## Text
------------

South Carolina was ultimately won by Stevenson and running mate Alabama Senator John Sparkman, with 50.72 percent of the popular vote, against Columbia University President Dwight D. Eisenhower (R–New York) and California Senator Richard Nixon, with 49.28 percent of the popular vote. This was the first time Republicans won any county in the state since 1900. As of the 2020 presidential election, this is the last election in which Aiken County voted for a Democratic presidential candidate.

===Sweeping changes in electorate===
Between the 1948 and 1952 presidential elections, South Carolina's electorate saw the most radical changes in any state since Reconstruction and "Redemption" had expanded and then contracted the electorates of all former Confederate states. The state became the last to fully adopt the secret ballot, whose absence had allowed intimidation of those who refused to vote Democratic in general elections, and it also fully abolished the poll tax that had further restricted white turnout in presidential elections. There was also some expansion of black voter registration, though as in all areas of the South east of the Mississippi River this was largely an urban phenomenon.

===Continuing sentiment against national Democrats===
Despite Truman announcing as early as May 1950 that he would not run again for president in 1952, it had already become clear that South Carolina's rulers remained severely disenchanted with the national Democratic Party. Originally it was planned that Eisenhower would run on an independent ticket with former state Governor James F. Byrnes, who regained his Senate seat in the 1950 primary, with the ultimate goal of the entire South controlling national politics as an unpledged electoral slate.

------------

Text and item location entries
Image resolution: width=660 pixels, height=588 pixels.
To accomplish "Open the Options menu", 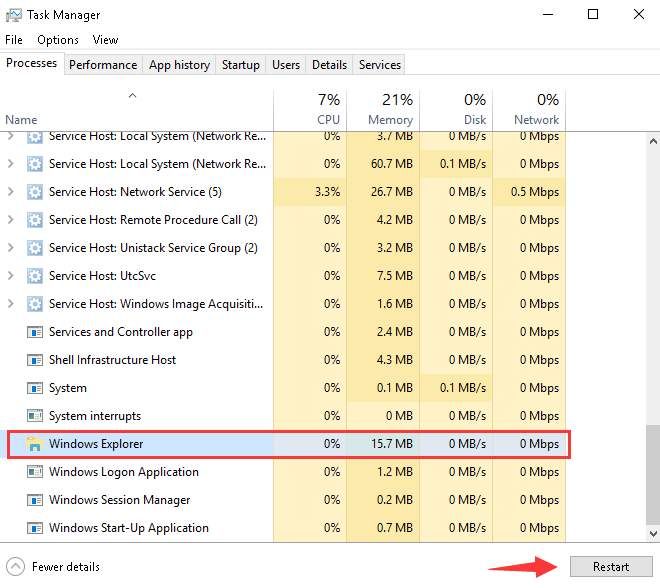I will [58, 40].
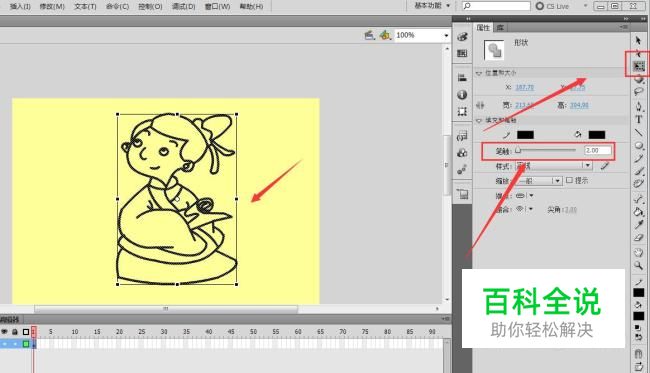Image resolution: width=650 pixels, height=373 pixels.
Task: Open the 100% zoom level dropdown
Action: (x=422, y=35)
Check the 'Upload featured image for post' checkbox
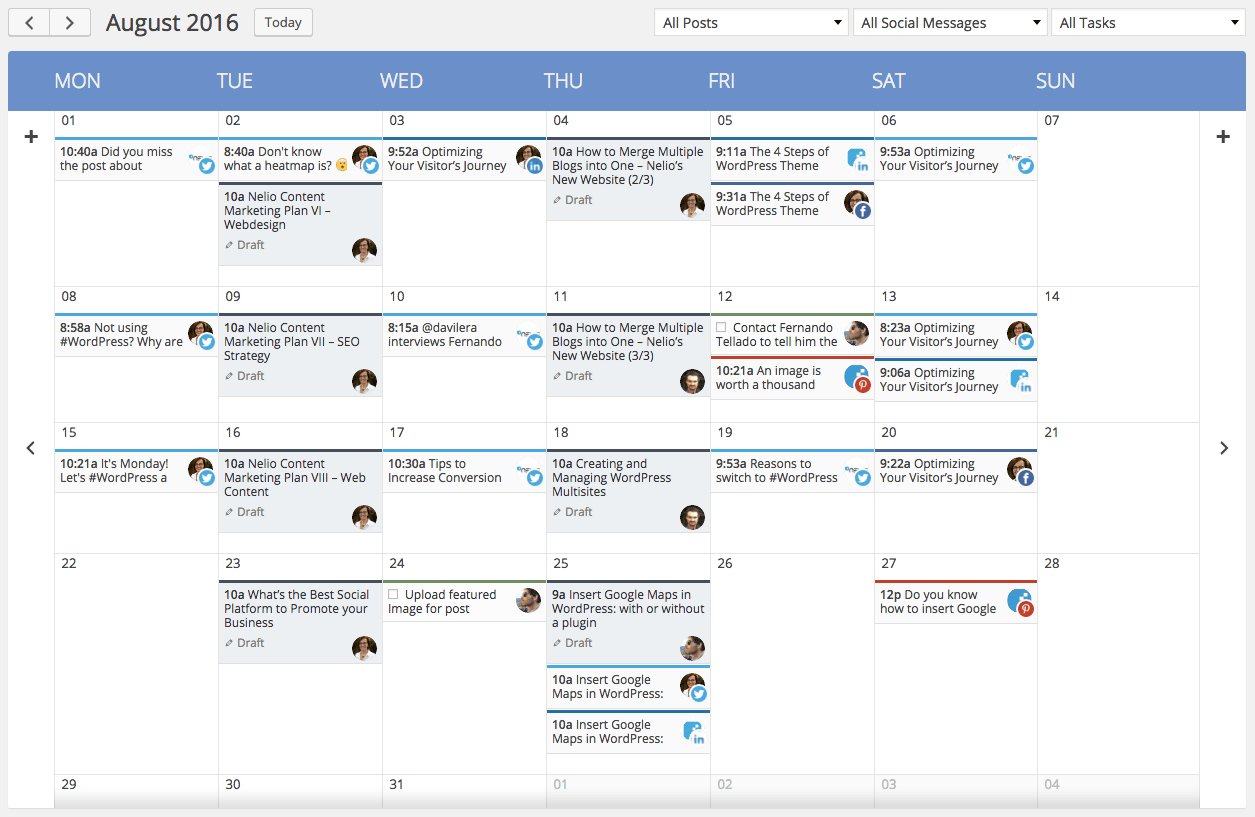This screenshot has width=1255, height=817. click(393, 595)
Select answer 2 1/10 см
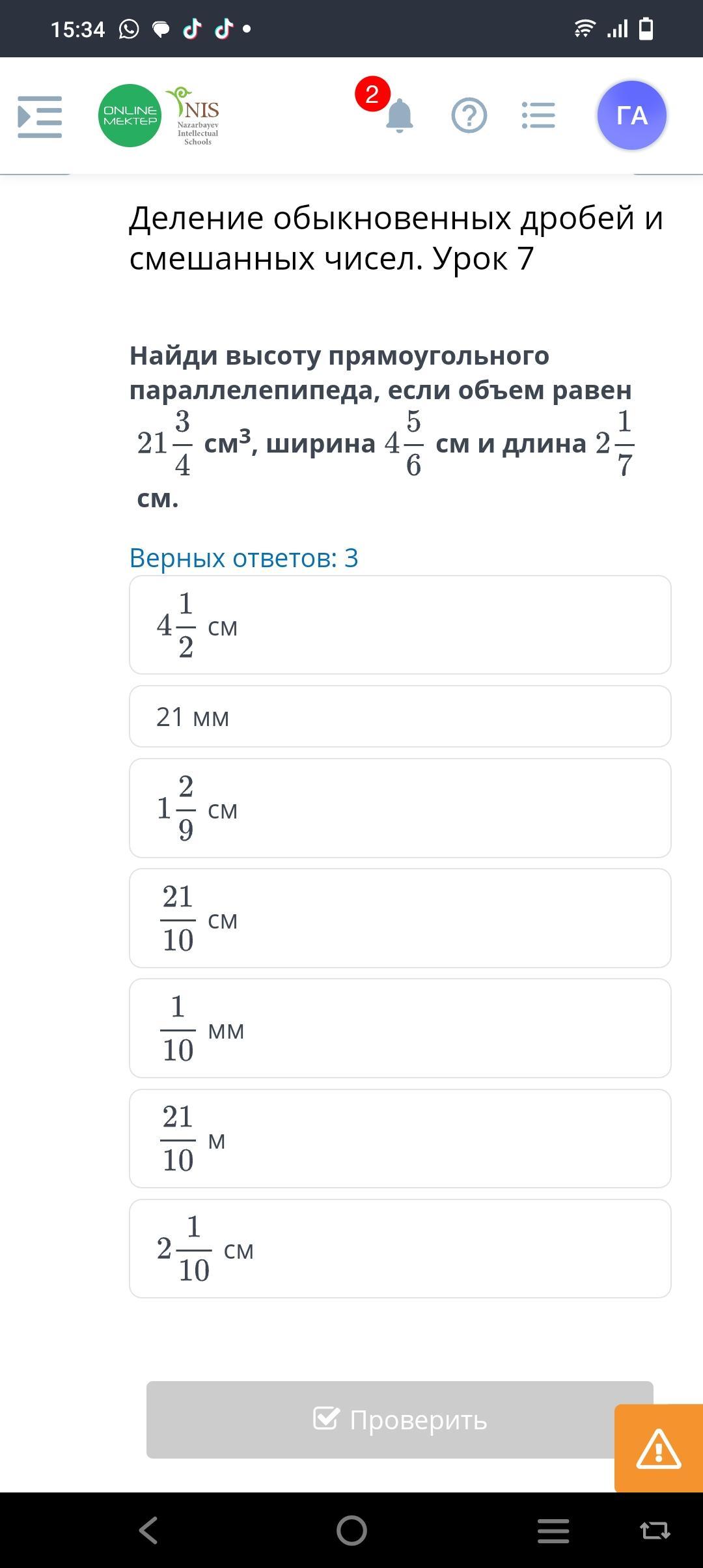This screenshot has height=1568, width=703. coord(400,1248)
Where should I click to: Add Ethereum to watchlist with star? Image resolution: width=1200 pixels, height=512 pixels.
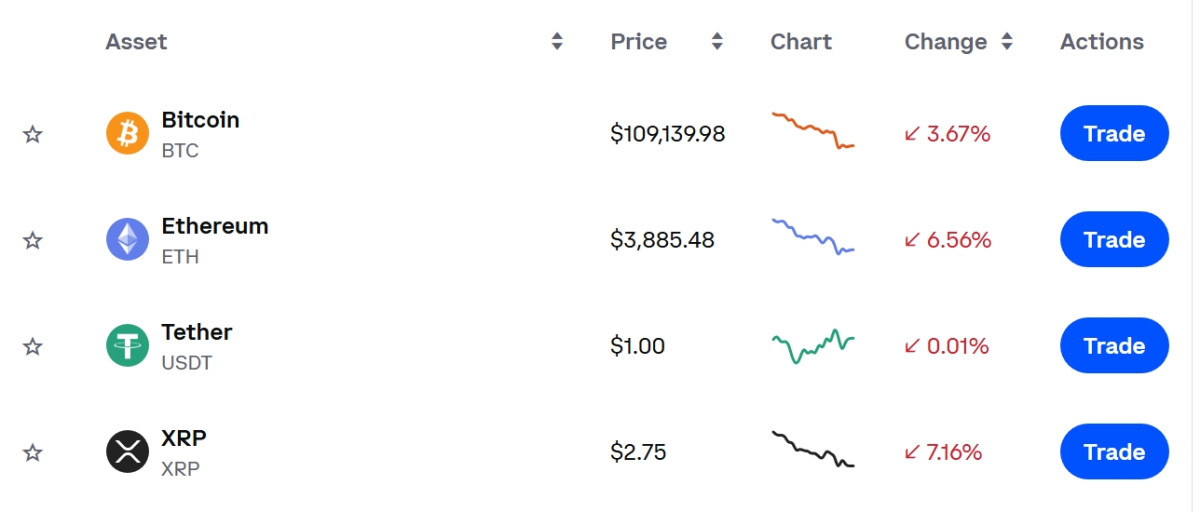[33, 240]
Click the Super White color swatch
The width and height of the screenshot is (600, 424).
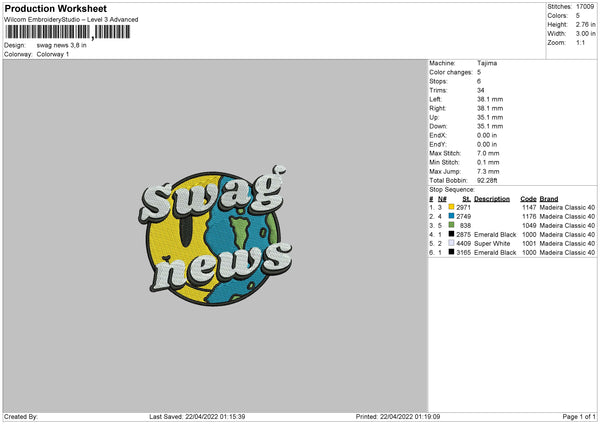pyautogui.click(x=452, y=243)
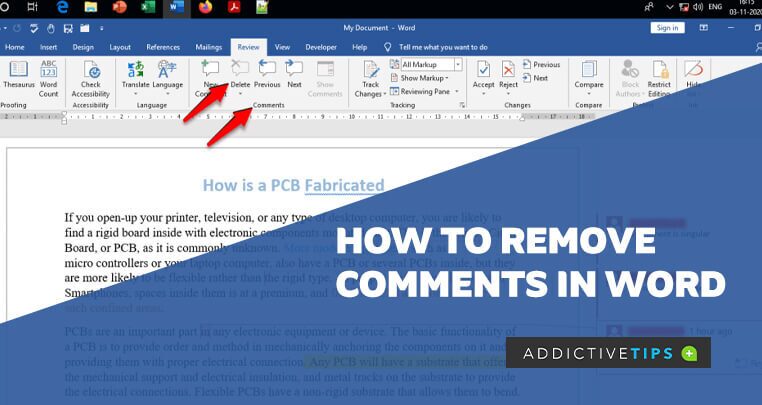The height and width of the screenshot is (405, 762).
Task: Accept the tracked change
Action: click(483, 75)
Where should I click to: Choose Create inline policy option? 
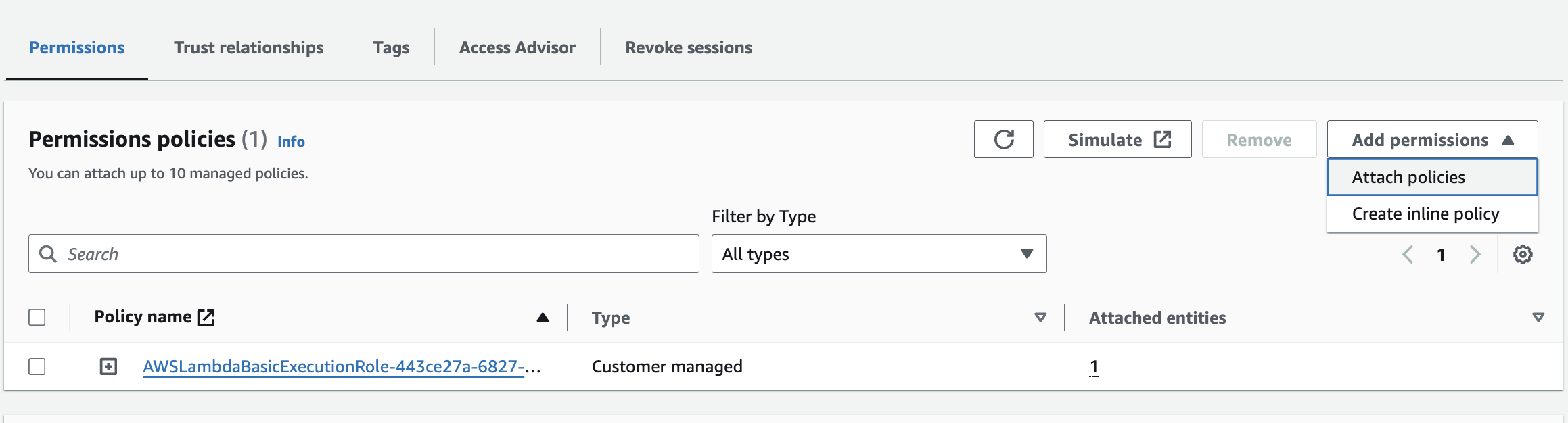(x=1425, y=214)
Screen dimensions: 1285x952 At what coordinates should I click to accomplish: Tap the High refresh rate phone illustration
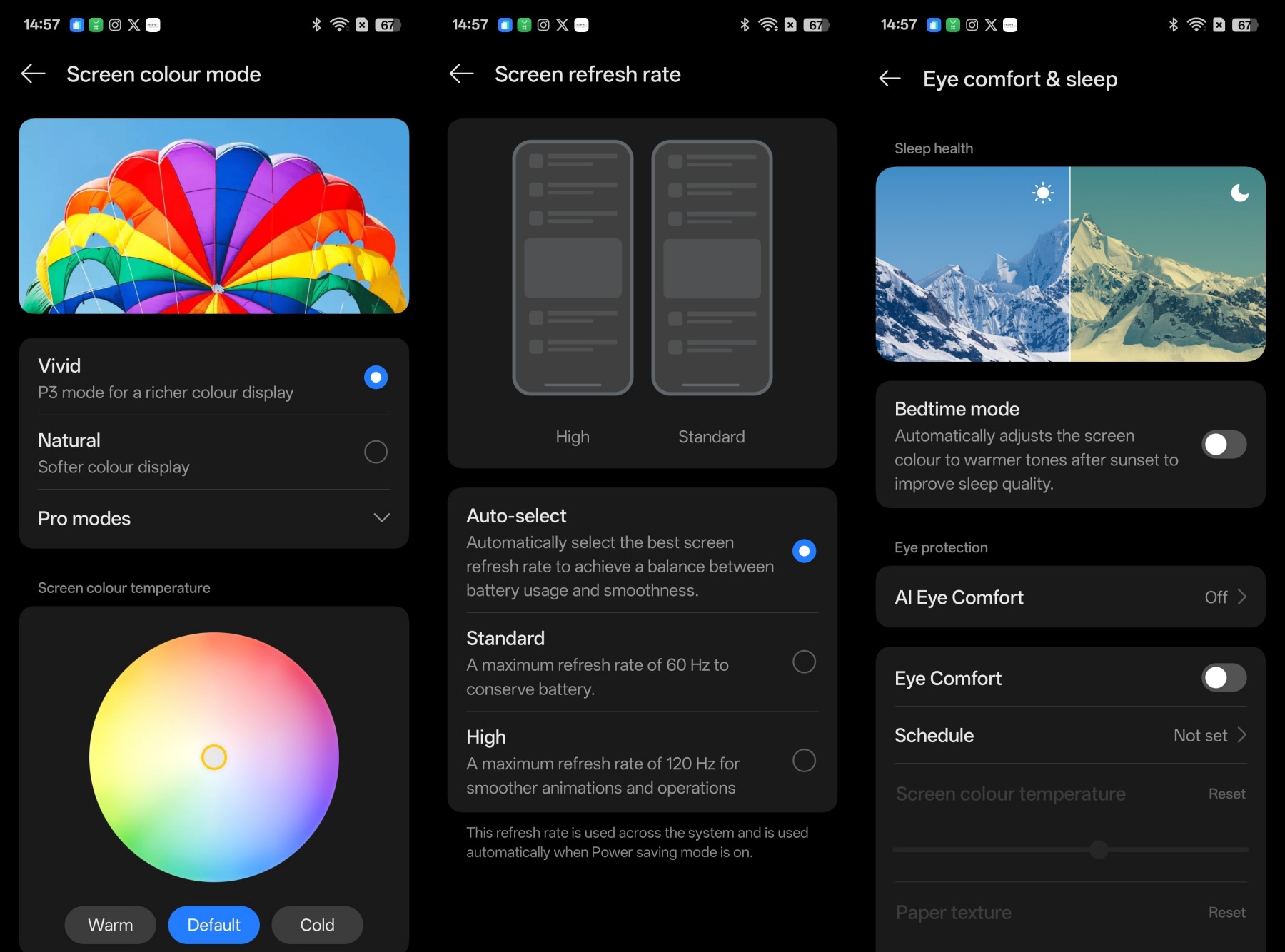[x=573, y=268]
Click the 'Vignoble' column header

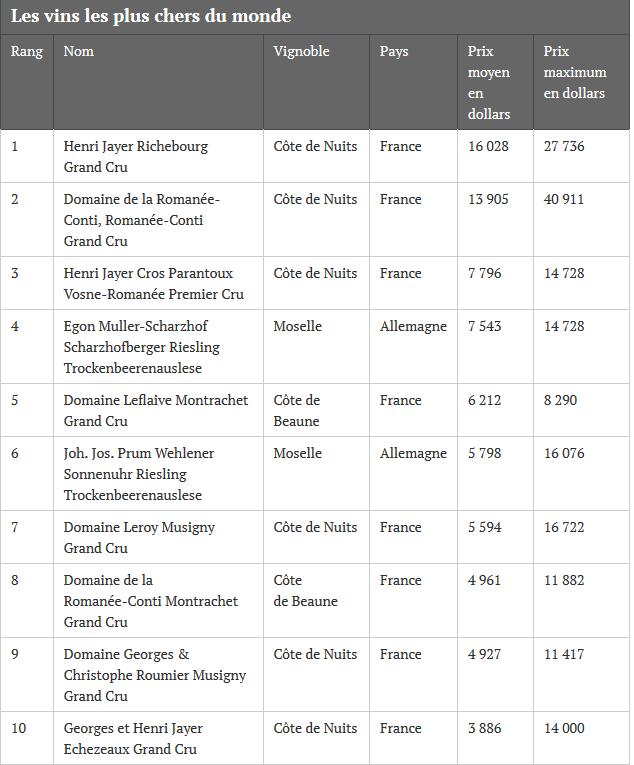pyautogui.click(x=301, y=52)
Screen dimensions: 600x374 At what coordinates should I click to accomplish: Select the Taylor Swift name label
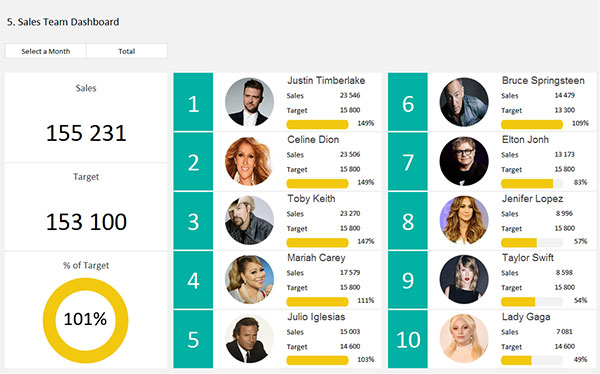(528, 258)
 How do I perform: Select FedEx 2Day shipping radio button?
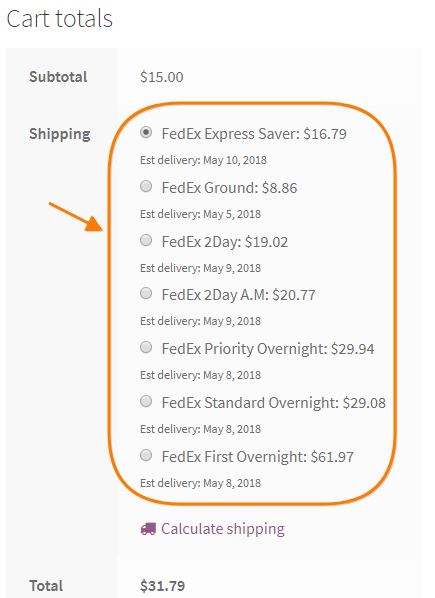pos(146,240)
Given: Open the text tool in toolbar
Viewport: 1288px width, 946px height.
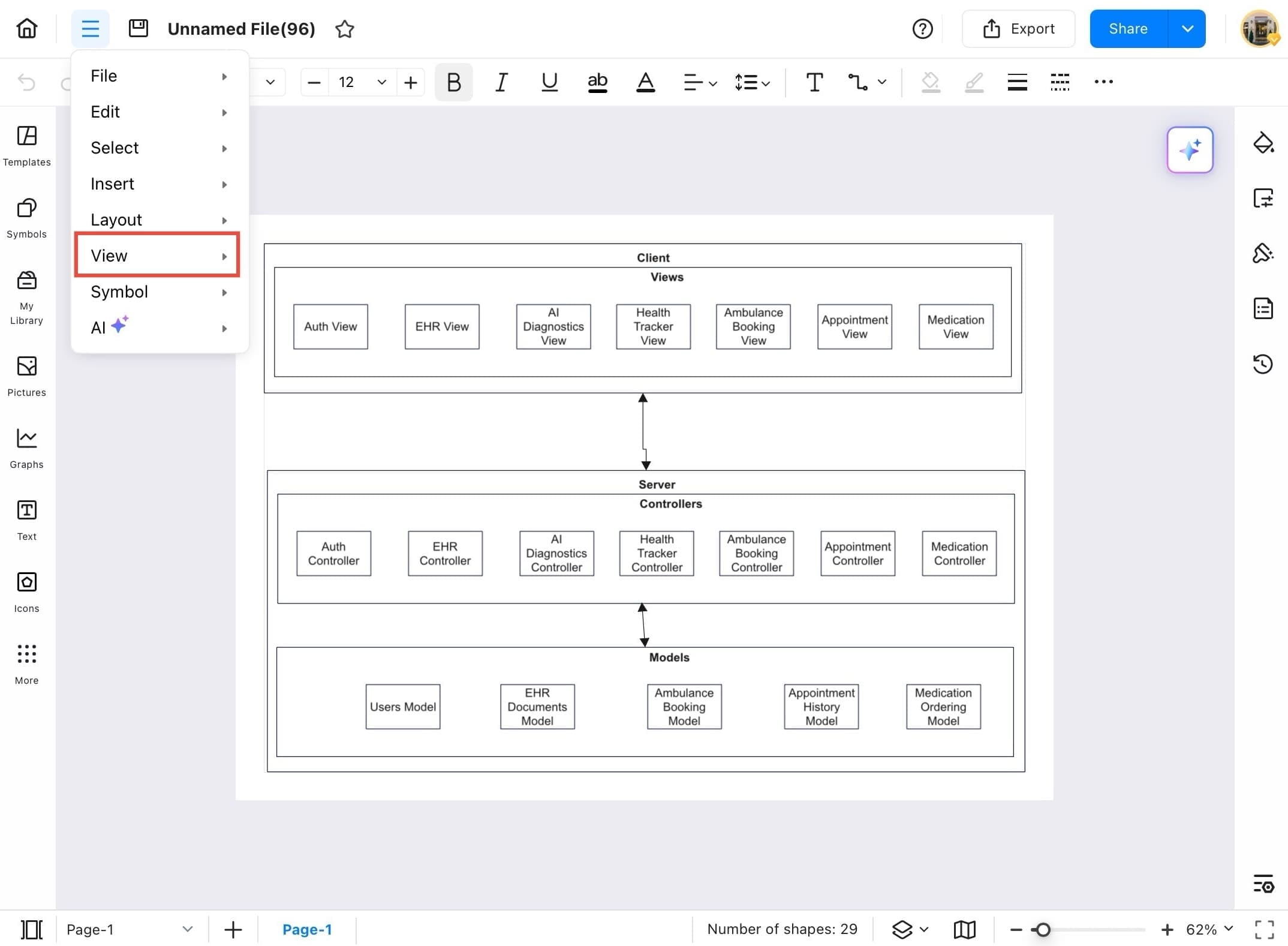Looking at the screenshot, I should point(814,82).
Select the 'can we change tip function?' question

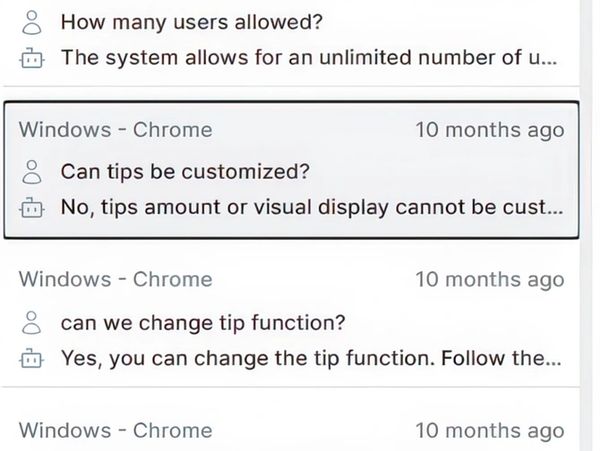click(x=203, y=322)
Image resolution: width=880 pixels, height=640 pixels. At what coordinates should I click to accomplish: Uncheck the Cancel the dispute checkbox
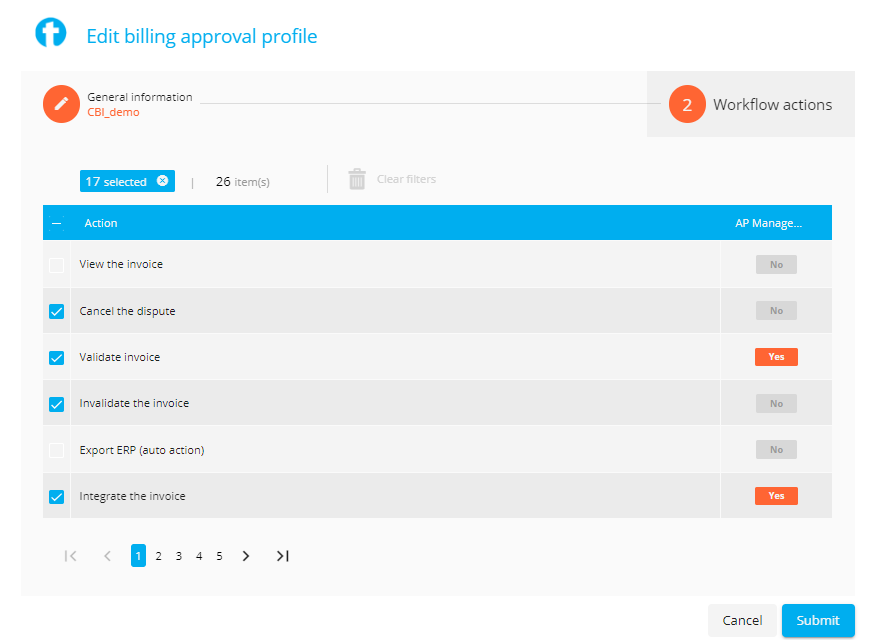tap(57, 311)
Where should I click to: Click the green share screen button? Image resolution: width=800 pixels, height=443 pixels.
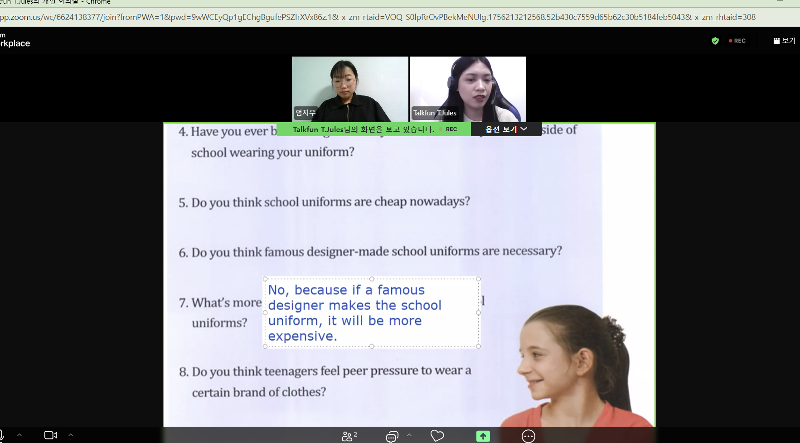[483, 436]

------------

## Written problem
Go on with the text on South Carolina's 1952 presidential vote, starting right after its final sentence.

## Result of this exercise
Despite some criticism of his policies, Byrnes created an organization named "Independents for Eisenhower" which was aimed at allowing white Southerners to leave the Democratic Party without embracing the still-feared "Party of Lincoln". These would join with a small number of remnant Republicans to form a fusion slate for Eisenhower — who by the time this plan was developed in September had already won the Republican nomination. In addition to Byrnes, Dixiecrat candidate Thurmond also endorsed Eisenhower, foreshadowing his switch to the Republican Party to support the much more conservative Barry Goldwater a dozen years later.

Further sentiment against the national Democratic Party resulted from fears that the Supreme Court would — as it did in the legendary Brown v. Board of Education case a year and a half after the election — rule South Carolina's de jure segregated school system a violation of the Fourteenth Amendment.